Wednesday, December 10, 2008

Streaming Flow of Consciousness


Do I come off as a flirt?

I believe that I used to, not anymore. It's true, I am affectionate to those I'm comfortable with. And yes, I am comfortable with A LOT of people.
Hmmm.

"Well... I come off as a BITCH!" JoeV declared shamelessly.

==

To me, I like proving people wrong. Think what you want and I'll do something unexpected.. but again, I'm pretty predictable.

Damien rebutted, "but what people perceive about you is important... because it sticks with them.. it takes time to 'prove them wrong.'"

And I began to get self conscious. So... how do I come off?- Easy? Not special? Predictable... TOO honest? There is no mystery to Letopho.

==

My flirtatious past has come to bite me in the butt. "Oh Chris, it's all clear to me now.. you're just ONE BIG FLIRT." Said this boy that I'm starting to re-like subtlety.

I wanted to argue, "no... I really did have feelings for you [last year]..." but for some reason I just let him believe that I really was just playing around. Then I found some entries.. and "sort of like" was all that I could describe him as...

Really, where ARE my feelings? What DOES my body want?

==

I vented to Neil. He advised me: "You need to listen to your body. Even though 'he' has everything you think you want... if your body says no then you have to listen.

It's okay to discriminate." But, what about "giving people a chance?"

==

Is that how it works? I guess, you don't expect to just fall hard for someone immediately. I guess that's what going on a date is for.

You see potential... you see where it goes.

Do you like what you see? or more importantly, does your 'body' like what they see?

==

What about all these prerequisites?- "I like Asian guys" "I like tall boys" "I like guys with a successful career" "I like boys who look like cats."

I think these attributes are mere filters for the sea of strangers... but in actuality, you can fall in love with just ANYONE.

Even your friends.. if you give them that Chance. So maybe it IS possible get out of the friend zone... even though it seems like death to be placed there.

And maybe I should have given the boy that I "sort of like" a chance. But it seems to me like the boy ironically put chains on me while I sit in HIS friend zone.

==

I'm starting to realize how good it feels to "be on the same page" as someone... withOUT having to say it. For instance, you know you're just friends so you're affectionate without question. You know you are fuck buddies, so you FUCK without question. You know you're drunk so you make out with 5 boys at Dragon without question.
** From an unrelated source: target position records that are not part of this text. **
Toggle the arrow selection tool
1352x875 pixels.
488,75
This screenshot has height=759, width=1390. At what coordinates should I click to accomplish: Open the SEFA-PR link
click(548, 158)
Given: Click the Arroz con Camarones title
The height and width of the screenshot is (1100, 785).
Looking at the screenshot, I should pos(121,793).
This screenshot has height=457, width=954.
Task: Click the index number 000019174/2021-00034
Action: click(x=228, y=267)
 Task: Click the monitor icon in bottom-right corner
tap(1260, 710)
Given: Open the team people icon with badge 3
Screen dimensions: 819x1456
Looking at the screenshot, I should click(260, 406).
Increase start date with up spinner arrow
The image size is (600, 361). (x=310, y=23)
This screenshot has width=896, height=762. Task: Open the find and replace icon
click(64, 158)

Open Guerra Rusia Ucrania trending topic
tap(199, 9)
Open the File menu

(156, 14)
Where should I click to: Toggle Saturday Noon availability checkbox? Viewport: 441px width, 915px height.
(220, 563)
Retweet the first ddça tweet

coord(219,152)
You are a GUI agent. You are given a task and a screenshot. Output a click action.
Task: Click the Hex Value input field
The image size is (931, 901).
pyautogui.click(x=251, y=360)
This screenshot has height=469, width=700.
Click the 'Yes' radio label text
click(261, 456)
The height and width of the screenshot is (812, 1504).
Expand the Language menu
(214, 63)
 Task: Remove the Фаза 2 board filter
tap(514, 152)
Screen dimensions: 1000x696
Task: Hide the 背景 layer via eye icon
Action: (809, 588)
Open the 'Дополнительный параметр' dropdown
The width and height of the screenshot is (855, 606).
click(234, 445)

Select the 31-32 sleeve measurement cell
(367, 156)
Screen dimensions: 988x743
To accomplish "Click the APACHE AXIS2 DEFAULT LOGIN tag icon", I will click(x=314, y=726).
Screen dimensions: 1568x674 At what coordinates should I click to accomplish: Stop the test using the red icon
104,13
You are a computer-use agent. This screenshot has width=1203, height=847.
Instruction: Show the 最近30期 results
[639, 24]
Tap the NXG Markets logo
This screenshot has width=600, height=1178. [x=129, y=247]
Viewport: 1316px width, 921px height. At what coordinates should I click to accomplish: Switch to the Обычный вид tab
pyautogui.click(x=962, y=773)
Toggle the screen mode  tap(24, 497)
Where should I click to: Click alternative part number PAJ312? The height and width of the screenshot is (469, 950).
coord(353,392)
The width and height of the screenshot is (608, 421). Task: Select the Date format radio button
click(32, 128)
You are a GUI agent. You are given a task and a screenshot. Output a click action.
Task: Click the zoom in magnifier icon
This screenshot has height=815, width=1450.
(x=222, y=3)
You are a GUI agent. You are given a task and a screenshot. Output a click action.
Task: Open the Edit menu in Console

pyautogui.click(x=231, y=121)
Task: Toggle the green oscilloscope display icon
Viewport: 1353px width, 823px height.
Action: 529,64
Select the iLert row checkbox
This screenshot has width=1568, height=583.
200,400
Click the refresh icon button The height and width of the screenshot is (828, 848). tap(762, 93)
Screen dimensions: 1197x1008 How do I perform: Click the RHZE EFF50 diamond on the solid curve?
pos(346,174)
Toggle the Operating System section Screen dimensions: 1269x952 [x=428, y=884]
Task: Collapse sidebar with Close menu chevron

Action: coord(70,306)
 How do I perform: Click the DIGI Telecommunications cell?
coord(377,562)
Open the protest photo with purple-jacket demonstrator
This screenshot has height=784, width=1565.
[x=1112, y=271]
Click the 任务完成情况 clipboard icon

And then feelings and emotions get in the way and everything gets weird.

Maybe that's why I've been so void of emotions.

==

A couple of my friends are taking it slow. There is some interest, but neither of them are interested in a relationship. It made me think about James...

==

Ugh. I'm in a weird place right now when it comes to emOtions.

1 comment:

Bryan said...

emotions can make life really, really fucked up sometimes.